The precise legal relationship between Talisman (T) and Questerre (Q) as it emerges from Master Prowse’s judgment is less than clear. There is, for example, reference to a farmout agreement as well as joint operations, and perhaps the arrangement is therefore some form of farmout and participation agreement or alternatively the operations in questions are occurring on joint lands post-earning. But either way, the terms of the farmout seem irrelevant because, whether described as an earning operation under a farmout agreement, or as something else, the drilling operations in question here were joint operations within the meaning of the 1990 version of the CAPL (Canadian Association of Petroleum Landmen) operating procedure, and the parties seem to have been in agreement that their rights and obligations were covered by the terms of this agreement (hereafter 1990 CAPL).

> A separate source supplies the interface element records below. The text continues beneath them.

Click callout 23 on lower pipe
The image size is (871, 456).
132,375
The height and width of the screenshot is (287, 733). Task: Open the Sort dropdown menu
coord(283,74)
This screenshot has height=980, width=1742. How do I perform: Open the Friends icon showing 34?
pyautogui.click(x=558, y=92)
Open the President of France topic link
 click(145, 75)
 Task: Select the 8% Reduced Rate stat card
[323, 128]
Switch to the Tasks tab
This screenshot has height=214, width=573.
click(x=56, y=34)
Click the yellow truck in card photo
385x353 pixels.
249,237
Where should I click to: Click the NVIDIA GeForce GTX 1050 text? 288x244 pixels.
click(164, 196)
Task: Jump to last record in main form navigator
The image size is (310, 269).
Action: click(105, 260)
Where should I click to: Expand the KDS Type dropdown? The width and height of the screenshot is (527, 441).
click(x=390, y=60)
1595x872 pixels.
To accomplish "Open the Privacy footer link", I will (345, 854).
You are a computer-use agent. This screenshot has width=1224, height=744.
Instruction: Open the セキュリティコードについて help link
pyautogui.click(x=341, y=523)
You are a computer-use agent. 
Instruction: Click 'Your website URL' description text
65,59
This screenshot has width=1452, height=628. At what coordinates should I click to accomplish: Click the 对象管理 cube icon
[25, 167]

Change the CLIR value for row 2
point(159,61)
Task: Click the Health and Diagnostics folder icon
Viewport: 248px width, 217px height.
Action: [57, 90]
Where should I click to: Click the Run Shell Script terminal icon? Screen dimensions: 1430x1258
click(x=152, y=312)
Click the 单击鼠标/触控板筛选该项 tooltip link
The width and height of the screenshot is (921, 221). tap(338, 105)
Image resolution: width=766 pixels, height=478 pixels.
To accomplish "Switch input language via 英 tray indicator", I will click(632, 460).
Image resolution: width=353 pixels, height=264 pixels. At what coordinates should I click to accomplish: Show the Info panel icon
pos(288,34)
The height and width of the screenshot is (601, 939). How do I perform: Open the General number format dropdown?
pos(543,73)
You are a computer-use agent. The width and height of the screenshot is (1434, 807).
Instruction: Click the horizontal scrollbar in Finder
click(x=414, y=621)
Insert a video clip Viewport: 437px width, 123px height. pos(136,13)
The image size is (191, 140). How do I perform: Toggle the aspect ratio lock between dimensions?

Under the terms of the 1990 CAPL, T provided Q with an Independent Operations Notice (ION) and an attached Authorization for Expenditure (AFE) to drill the Fortierville well on the basis that Q would be responsible for 25% of the cost. Consistent with CAPL 1990 (see CAPL 1990, Article IX, Casing Point Election) the AFE did not cover completion. Q indicated that it would only participate in the operation if the operation included completion and a number of other add-ons including microseismic monitoring and a comprehensive evaluation program. While T indicated that it did intend to complete the well (and might need to issue a supplemental AFE), at no point did T actually issue a revised AFE. Q subsequently executed the unmodified AFE. T drilled the Fortierville well and a second well, the Ste Gertrude well, on the same conditions (i.e. an AFE that referred only to drilling but with T’s assurance that T would proceed to completion). Having drilled the wells in 2010, T decided to defer completion until 2011. In May 2011 T sent Q IONs and AFEs for the completion operations on both wells. T subsequently withdrew them and proceeded to carry out the completion operation with unexecuted AFEs and IONs.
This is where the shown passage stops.